GraineDeNana a écrit : ↑mar. 16 mai 2023 06:45
Merci Napi, je croyais réellement que ce terme désignait les personnes noires.
Ah, c'est une question que je connais un peu. En France, l'expression a une histoire très particulière : son origine se trouve au XVIIème siècle et il faut alors la comprendre dans le cadre de la situation aux Antilles, où la population, qui pouvait être d'origine européenne, indienne ou africaine, se divisait en plusieurs catégories juridiques selon des critères complexes. Sans entrer dans les détails, les "hommes de couleur", dits aussi les "libres de couleurs" sont alors tous ceux qui ne sont ni esclaves, ni propriétaires d'esclaves. La "couleur" ne fait pas référence à l'ascendance africaine ou indienne. Néanmoins, il y a de nombreuses confusions et on l'applique parfois aux esclaves ou aux blancs pauvres. L'expression se spécialise toutefois assez rapidement pour désigner les personnes issues de plusieurs origines, comme le dit à la fin du XVIIIème siècle l'Abbé Grégoire (dans les termes de l'époque, donc à bien contextualiser en se souvenant que l'auteur de la phrase est un défenseur acharné des hommes de couleur et des esclaves) :
Les dénominations "gens de couleur", "sang-mêlés", sont insignifiantes, puisqu’elles peuvent également s’appliquer aux Blancs libres, aux Nègres esclaves, etc. ; mais dans nos isles, l’usage a restreint l’acception de ces mots à la classe intermédiaire, dont les individus Blancs et Noirs sont les souches
En réalité, c'est un peu plus complexe : durant tout le XVIIIème siècle, "gens/hommes de couleur" est employé de façon non péjorative alors que "sang-mêlé" est une insulte, car à l'époque on croit à la notion de "pureté du sang". La catégorie est toutefois, même sous cette appellation apparemment neutre (très courante et employée dans les ordonnances royales) soumise à des restrictions : les libres de couleur ne peuvent ni exercer des fonctions judiciaires, ni être médecins, ni acheter des offices, ni être anoblis. Ils peuvent, en revanche, acquérir des terres et être propriétaires d'esclaves -ce en quoi ils sont au-dessus des Juifs, à qui ces deux dernières activités sont également interdites (en plus du reste évidemment).
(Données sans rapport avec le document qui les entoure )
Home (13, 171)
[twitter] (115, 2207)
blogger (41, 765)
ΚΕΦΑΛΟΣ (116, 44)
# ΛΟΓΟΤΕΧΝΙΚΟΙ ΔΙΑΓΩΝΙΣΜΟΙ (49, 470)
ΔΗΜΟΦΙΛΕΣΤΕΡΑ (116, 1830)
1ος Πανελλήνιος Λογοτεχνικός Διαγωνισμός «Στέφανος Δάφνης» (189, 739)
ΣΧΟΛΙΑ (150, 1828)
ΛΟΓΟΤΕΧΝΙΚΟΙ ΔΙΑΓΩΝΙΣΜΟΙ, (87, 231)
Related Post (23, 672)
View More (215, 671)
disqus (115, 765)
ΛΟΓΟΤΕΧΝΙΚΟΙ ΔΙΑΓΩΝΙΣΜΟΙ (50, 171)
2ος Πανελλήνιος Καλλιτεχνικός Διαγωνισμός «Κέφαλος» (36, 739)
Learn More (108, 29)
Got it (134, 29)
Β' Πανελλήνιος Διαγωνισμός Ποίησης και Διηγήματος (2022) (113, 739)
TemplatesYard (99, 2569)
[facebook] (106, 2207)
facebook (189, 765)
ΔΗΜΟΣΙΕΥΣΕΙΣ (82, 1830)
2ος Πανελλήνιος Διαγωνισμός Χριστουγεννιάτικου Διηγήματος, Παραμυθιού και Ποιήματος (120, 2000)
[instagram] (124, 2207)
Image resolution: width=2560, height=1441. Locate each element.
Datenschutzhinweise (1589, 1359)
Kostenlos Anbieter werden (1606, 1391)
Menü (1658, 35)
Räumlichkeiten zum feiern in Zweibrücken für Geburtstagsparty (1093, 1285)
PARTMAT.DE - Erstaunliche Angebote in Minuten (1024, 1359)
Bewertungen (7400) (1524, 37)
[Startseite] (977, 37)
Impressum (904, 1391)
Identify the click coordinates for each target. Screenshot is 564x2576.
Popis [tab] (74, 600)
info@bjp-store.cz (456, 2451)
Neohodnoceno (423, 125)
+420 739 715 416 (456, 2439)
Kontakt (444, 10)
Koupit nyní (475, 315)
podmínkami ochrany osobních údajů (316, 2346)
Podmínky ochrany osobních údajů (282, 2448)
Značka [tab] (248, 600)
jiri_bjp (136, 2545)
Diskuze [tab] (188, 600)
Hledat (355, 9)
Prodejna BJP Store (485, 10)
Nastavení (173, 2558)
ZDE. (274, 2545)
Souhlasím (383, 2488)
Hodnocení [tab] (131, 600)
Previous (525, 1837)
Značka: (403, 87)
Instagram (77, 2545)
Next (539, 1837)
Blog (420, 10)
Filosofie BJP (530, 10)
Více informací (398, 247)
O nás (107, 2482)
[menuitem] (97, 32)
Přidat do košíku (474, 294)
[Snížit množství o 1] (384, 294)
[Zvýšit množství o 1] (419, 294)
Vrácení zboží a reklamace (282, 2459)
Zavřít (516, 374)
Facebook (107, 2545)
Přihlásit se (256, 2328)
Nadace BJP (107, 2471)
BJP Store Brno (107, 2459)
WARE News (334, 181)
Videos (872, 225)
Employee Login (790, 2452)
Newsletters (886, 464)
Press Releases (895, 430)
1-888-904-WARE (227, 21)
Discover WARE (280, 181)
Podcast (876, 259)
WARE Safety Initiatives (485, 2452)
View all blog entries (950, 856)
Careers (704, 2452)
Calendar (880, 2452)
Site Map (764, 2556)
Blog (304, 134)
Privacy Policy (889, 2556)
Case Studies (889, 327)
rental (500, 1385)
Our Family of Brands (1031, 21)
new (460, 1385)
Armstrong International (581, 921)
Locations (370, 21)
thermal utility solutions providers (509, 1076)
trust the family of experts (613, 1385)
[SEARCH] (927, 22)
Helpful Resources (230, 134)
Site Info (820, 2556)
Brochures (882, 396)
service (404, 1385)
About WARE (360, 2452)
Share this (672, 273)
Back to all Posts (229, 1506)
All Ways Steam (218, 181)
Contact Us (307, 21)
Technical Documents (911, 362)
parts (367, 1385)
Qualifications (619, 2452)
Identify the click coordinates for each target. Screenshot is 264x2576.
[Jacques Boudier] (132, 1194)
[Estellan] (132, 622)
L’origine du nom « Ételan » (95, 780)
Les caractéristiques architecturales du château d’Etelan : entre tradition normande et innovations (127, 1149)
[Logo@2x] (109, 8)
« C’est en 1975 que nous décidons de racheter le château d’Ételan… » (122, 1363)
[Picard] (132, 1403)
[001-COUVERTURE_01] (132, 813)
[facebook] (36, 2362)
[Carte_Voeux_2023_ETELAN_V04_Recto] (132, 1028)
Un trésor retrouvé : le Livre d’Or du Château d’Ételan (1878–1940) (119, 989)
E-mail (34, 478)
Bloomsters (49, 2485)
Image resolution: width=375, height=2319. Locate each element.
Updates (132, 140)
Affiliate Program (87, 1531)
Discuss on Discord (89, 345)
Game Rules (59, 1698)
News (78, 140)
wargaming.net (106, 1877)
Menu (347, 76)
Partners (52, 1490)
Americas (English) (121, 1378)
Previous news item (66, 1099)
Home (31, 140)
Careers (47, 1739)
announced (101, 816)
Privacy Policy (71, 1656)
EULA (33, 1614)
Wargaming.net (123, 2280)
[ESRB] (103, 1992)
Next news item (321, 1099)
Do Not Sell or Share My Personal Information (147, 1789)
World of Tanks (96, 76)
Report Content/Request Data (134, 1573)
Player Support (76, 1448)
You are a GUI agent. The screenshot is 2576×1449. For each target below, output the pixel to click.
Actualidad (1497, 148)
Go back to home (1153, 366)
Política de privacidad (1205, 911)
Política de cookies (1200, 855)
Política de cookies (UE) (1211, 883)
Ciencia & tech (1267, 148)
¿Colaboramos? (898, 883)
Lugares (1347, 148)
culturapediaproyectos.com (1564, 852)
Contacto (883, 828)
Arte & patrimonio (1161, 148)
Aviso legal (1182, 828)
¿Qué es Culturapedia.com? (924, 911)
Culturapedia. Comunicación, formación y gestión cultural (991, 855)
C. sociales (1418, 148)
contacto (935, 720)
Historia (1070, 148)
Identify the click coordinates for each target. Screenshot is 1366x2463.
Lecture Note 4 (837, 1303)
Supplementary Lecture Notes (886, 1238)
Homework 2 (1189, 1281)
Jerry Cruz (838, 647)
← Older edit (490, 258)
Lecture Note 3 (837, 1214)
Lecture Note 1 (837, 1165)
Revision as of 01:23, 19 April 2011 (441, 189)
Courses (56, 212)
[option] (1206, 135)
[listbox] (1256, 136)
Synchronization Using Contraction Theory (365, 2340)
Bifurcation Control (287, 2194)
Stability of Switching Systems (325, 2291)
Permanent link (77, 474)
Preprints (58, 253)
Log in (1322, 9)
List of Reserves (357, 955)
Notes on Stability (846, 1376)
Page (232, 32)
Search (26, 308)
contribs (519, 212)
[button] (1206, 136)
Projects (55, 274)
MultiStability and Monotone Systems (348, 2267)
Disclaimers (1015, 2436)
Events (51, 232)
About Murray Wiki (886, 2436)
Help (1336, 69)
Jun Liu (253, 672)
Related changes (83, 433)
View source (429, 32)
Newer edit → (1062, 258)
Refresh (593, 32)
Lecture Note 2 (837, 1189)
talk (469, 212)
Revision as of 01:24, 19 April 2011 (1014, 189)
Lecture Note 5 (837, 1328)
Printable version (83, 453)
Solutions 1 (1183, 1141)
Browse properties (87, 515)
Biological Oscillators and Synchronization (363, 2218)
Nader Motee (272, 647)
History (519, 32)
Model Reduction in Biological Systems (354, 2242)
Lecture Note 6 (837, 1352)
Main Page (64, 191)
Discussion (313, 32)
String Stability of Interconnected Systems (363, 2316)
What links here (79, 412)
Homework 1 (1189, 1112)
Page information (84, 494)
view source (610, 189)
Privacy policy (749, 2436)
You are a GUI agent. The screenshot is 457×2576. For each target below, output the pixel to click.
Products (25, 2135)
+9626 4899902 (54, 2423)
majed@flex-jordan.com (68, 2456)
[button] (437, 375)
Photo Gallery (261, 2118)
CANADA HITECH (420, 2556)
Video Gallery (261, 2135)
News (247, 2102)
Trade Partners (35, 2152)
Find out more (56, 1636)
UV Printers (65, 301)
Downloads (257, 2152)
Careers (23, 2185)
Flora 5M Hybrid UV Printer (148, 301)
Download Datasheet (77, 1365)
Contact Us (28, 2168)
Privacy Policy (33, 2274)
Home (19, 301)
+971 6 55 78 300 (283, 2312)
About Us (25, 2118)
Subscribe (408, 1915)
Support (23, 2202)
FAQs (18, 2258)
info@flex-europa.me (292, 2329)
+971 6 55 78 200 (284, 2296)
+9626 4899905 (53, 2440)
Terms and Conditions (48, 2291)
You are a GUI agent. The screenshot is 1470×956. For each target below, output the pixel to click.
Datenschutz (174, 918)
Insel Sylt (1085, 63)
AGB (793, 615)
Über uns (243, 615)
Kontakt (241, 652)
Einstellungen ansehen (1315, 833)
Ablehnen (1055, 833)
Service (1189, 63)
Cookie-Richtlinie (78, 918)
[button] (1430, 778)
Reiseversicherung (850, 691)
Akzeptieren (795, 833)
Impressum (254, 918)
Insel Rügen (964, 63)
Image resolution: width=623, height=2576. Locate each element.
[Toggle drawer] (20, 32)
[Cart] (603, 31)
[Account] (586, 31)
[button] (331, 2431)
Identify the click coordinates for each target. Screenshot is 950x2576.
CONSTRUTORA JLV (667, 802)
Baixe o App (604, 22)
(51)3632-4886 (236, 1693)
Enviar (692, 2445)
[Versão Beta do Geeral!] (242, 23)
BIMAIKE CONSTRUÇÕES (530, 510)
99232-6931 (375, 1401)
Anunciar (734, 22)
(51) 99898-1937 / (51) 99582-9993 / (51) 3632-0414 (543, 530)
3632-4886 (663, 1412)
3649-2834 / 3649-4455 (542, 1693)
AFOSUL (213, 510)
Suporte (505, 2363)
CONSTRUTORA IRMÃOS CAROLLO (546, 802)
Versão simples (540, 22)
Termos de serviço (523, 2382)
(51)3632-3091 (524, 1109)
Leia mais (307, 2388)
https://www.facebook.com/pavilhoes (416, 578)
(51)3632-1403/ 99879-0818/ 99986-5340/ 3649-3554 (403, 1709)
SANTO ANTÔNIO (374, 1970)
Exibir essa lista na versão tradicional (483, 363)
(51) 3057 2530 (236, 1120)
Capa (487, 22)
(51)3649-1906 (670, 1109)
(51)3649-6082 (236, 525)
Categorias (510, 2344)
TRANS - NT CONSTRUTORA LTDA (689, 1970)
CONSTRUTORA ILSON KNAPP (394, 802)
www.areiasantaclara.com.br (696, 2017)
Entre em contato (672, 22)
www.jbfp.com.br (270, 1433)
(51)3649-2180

A partir de la seconde moitié du XVIIIème siècle, ça se complique à nouveau, car la classe des "libres de couleur" réintègre les esclaves d'origine entièrement africaine affranchis et les indiens : elle n'est donc plus réservée à ceux que nous appelons aujourd'hui les métis et reprend à peu de choses près son sens d'origine. Mais durant la Révolution française, on en exclut à nouveau, sous l'influence des planteurs (blancs ou métis) les "nègres affranchis", ou "noirs libres" donc les anciens esclaves supposés d'origine africaine (beaucoup ont concrètement des ascendants européens mais on n'en tient pas compte). Plus tard, l'esclavage est aboli - en 1793- et la catégorie perd sa valeur juridique pour simplement désigner des personnes d'ascendance africaine et/ou indienne, mêlée ou non.
Au XIXème siècle, l'esclavage et la traite sont rétablis (en 1802) puis abolis à nouveau (en 1848) mais le sens de la locution "de couleur" ne va plus beaucoup varier. Les "hommes de couleur" sont exclus des carrières militaires, juridiques et médicales que la Révolution leur avait brièvement ouvertes ; on retrouve sous l'Empire le même type de ségrégation que sous la royauté. En même temps se met en place un racisme "scientifique", issu essentiellement des théories de Buffon, mais c'est une autre histoire.
L'expression est donc bien française (et non un américanisme comme on le croit parfois) et son histoire est complexe. Elle n'est pas un euphémisme à proprement parler. Aujourd'hui, elle est presque tombée en désuétude et ne s'emploie quasiment plus dans les couches les plus jeunes de la population.